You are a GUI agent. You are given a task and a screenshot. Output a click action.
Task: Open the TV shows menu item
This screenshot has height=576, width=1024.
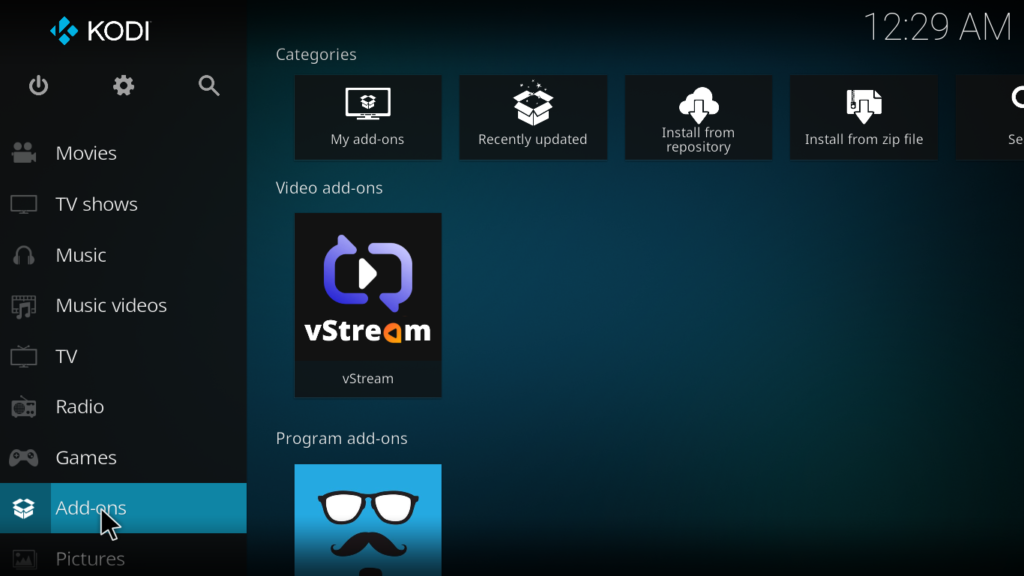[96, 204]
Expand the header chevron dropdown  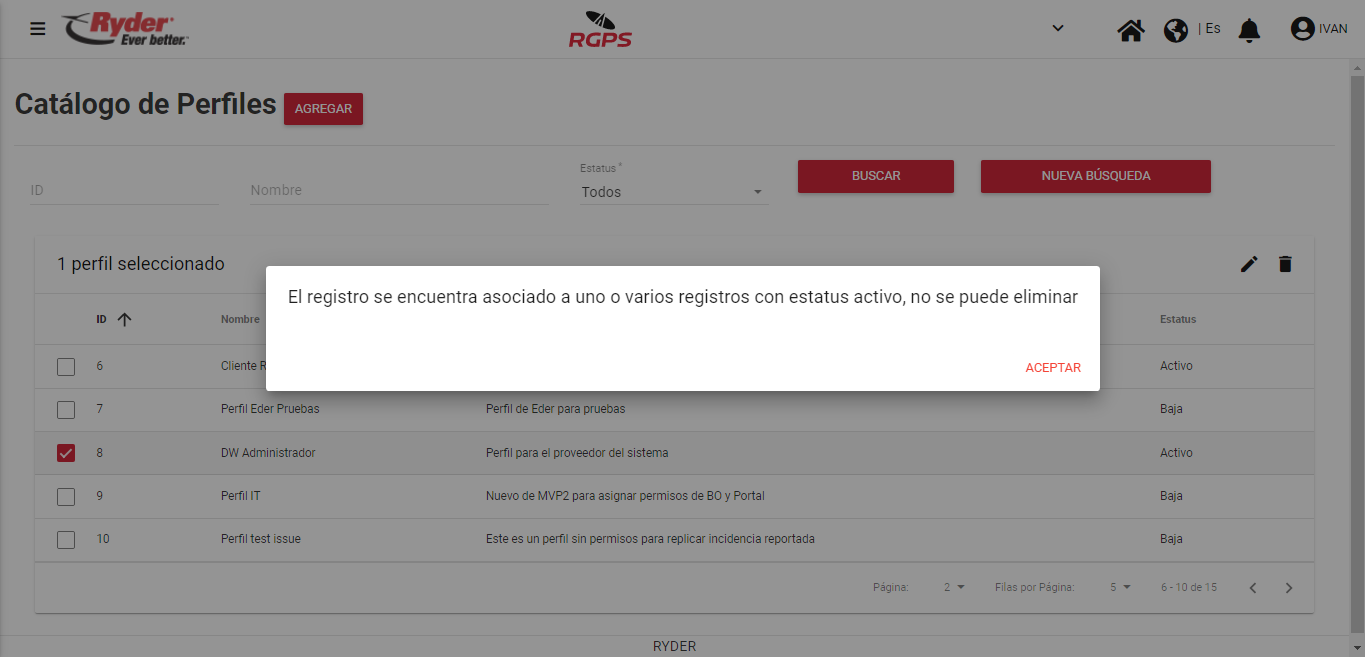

──────────────────────────────

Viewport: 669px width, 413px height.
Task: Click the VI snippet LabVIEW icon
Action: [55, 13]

──────────────────────────────

■ **WORK ITEM**
For this exercise, transcribe exactly the part of the records above that opens with the line containing "Task: Open the TV shows menu item" and closes with the one containing "Expand the header chevron dropdown". Pictures are not part of the copy.

■ **FINAL ANSWER**
Task: Open the TV shows menu item
This screenshot has height=576, width=1024.
[96, 204]
Expand the header chevron dropdown  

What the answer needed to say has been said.